Clinical trial results for a new melanoma vaccine are very promising, but UNSW Sydney experts say key questions still need to be answered.
On 13 December 2022, Moderna and Merck shared findings about a new mRNA-based vaccine for melanoma, labelled by some as ‘the penicillin moment’ for cancer treatment. Initial results from their KEYNOTE-942 clinical trial show that the vaccine, developed by Moderna, significantly reduced the risk of cancer recurrence or death for melanoma patients.
Professor Anthony Joshua is a medical oncologist and Head of Clinical Science at the Garvan Institute of Medical Research, as well as a Conjoint Professor at UNSW Medicine & Health. ‘Melanoma vaccines have been worked on for decades, albeit with little efficacy,’ he said.
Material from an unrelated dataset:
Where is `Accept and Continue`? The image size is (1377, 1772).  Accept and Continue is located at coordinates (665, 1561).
‘However, this is one of the first that has shown promising enough results to proceed to a larger definitive study.’
How does the melanoma vaccine work?
Historically, vaccines have been developed against infectious microorganisms, which cause diseases like polio and COVID-19. The vaccines prime our immune system to fight off these microorganisms if we encounter them in the future.
Cancer is not generally infectious. The disease occurs when our own cells develop genetic mutations, start to behave abnormally and multiply rapidly to form tumours. However, along with clearing out microorganisms like viruses and bacteria, our immune system is also able to recognise tumour cells and remove them from the body.
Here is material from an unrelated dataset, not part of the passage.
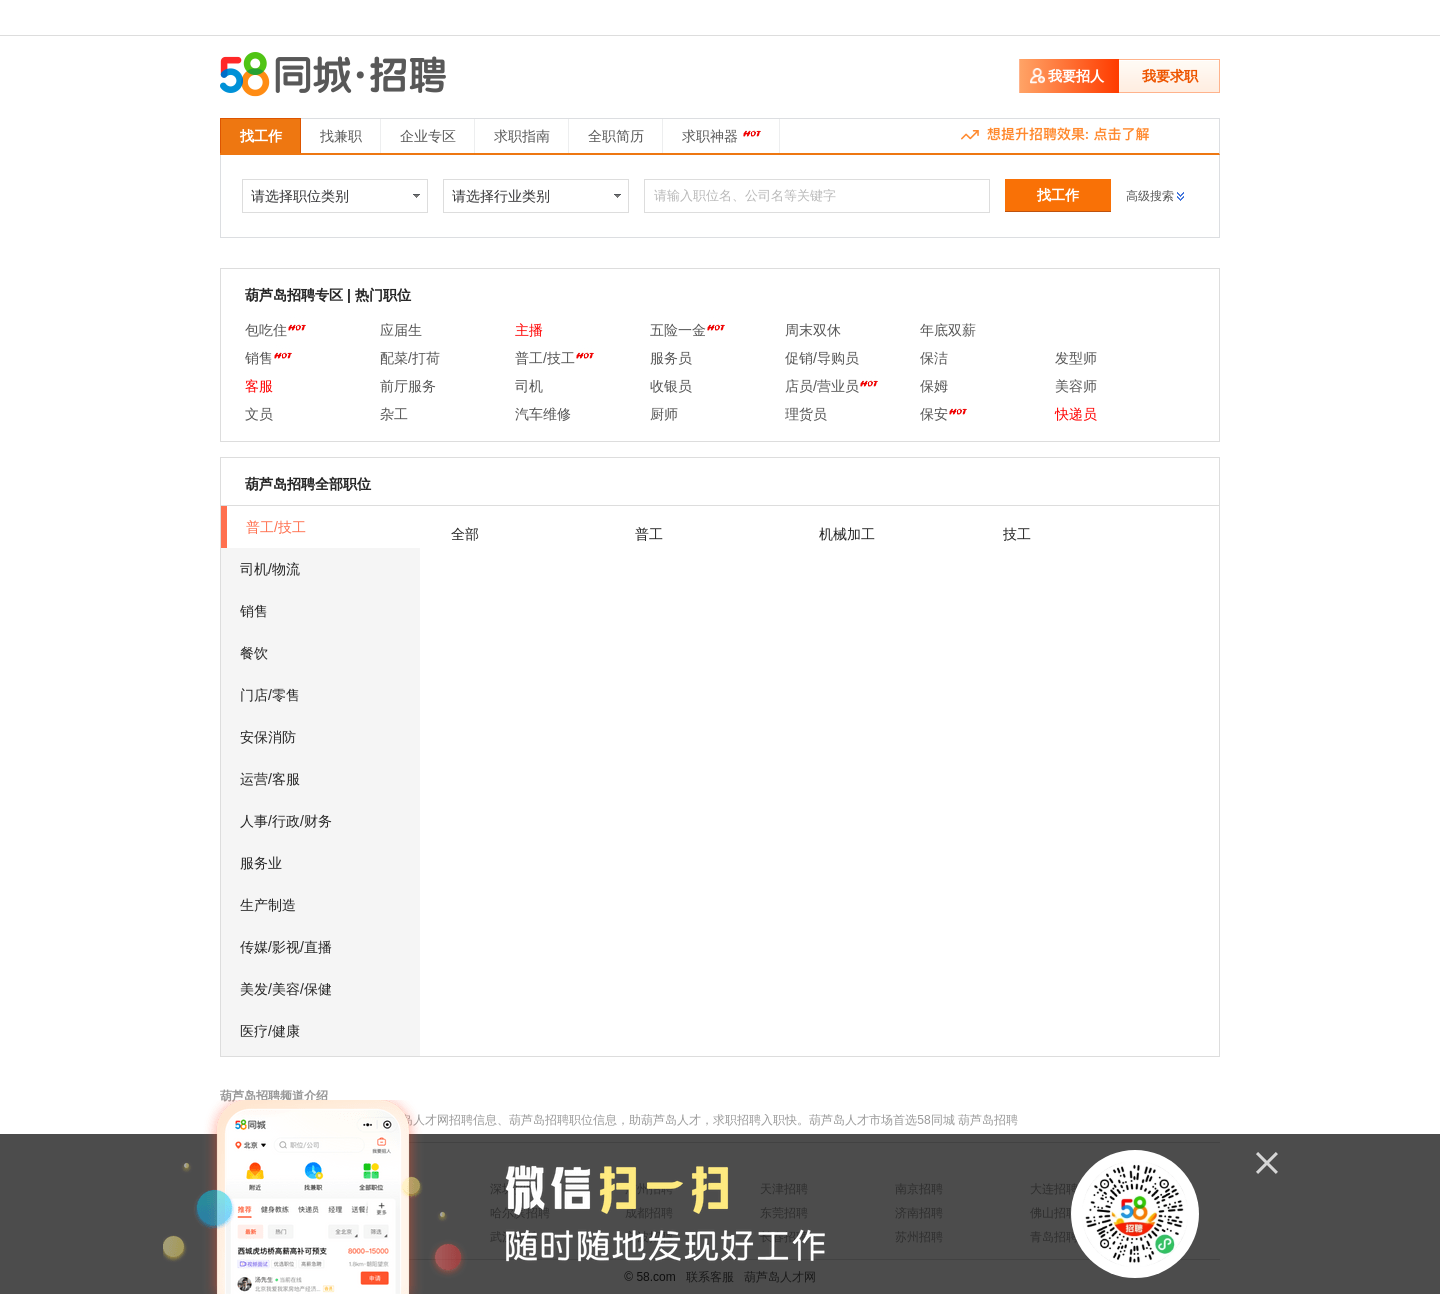 This screenshot has height=1294, width=1440. What do you see at coordinates (394, 414) in the screenshot?
I see `杂工` at bounding box center [394, 414].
Tumour cells have mutated components that differentiate them from normal cells – and this is especially true for melanoma.
‘Melanoma is a highly mutated cancer – so there are often “foreign” parts to the cancer that the immune system can attack,’ said Professor Joshua.
Therefore, a melanoma vaccine generates an immune response to the foreign components of the tumour cells. This enables the immune system to better control the tumour.
Who would get the vaccine?
Unlike other vaccines, this one could not be used in advance of getting your first melanoma. Instead, it’s designed for patients with existing melanoma, to prevent the tumour from coming back after it’s been surgically removed.
Also, the vaccine is personalised to each patient. This is beceause each patient’s melanoma contains different mutated components. It’s necessary to understand which components the immune system can recognise and attack to include within the vaccine.
‘The Moderna vaccine currently being discussed targets a number of tumour mutations which are highly specific to the individual being treated. [These mutations] are[BH1] analysed and chosen to give the greatest immune response and developed into a vaccine which is personalised for the patient,’ said Dr John Frew, who is a dermatologist at Liverpool Hospital and Conjoint Senior Lecturer at UNSW Medicine & Health.
Unfortunately, a common melanoma vaccine is unlikely to be effective due to individual differences between patients. Dr Sarah Sasson, who is a Clinical Immunologist/Immunopathologist and Scientia Senior Lecturer at the Kirby Institute at UNSW, explains.
‘Each melanoma has a large number of genetic mutations that are distinct from normal skin tissue,’ she said.
‘As a result, melanomas from two people are likely to be genetically quite divergent. This means making a “one size fits all” melanoma vaccine might have a low overall efficacy in a large number of patients living with melanoma.’
What do Moderna and Merck’s clinical trial results mean?
The Phase 2 clinical trial involved 157 patients with advanced melanoma which had been surgically removed. For these patients, there was a risk that the melanoma had metastasised and would recur in other areas of the body.
One group of patients received the melanoma vaccine and Merck’s immunotherapy drug Keytruda, with the other group receiving just Keytruda. Treatment with the vaccine reduced the risk of cancer recurrence or death by 44 per cent.
‘It’s certainly exciting, said Professor Anthony Joshua. ‘But these are early results and the trial is quite small, and this concept needs to be tested further.
‘It will also be important to see how and if the vaccine did indeed generate an immune response against the tumour and how long it lasts.’
In 2023, Moderna and Merck plan to submit the full results from KEYNOTE-942 for peer review and publication. They also plan to initiate a Phase 3 clinical trial, which may bring this much-needed treatment closer for melanoma patients.
‘It is an excellent step in the right direction using new personalised medicine technology, which has come to us as a silver lining out of the COVID-19 pandemic and experience with mRNA vaccines,’ said Dr Frew.
‘It certainly opens up new doors to novel therapeutics and novel adjuvant therapies – but it is as yet unclear whether this is a true penicillin moment.’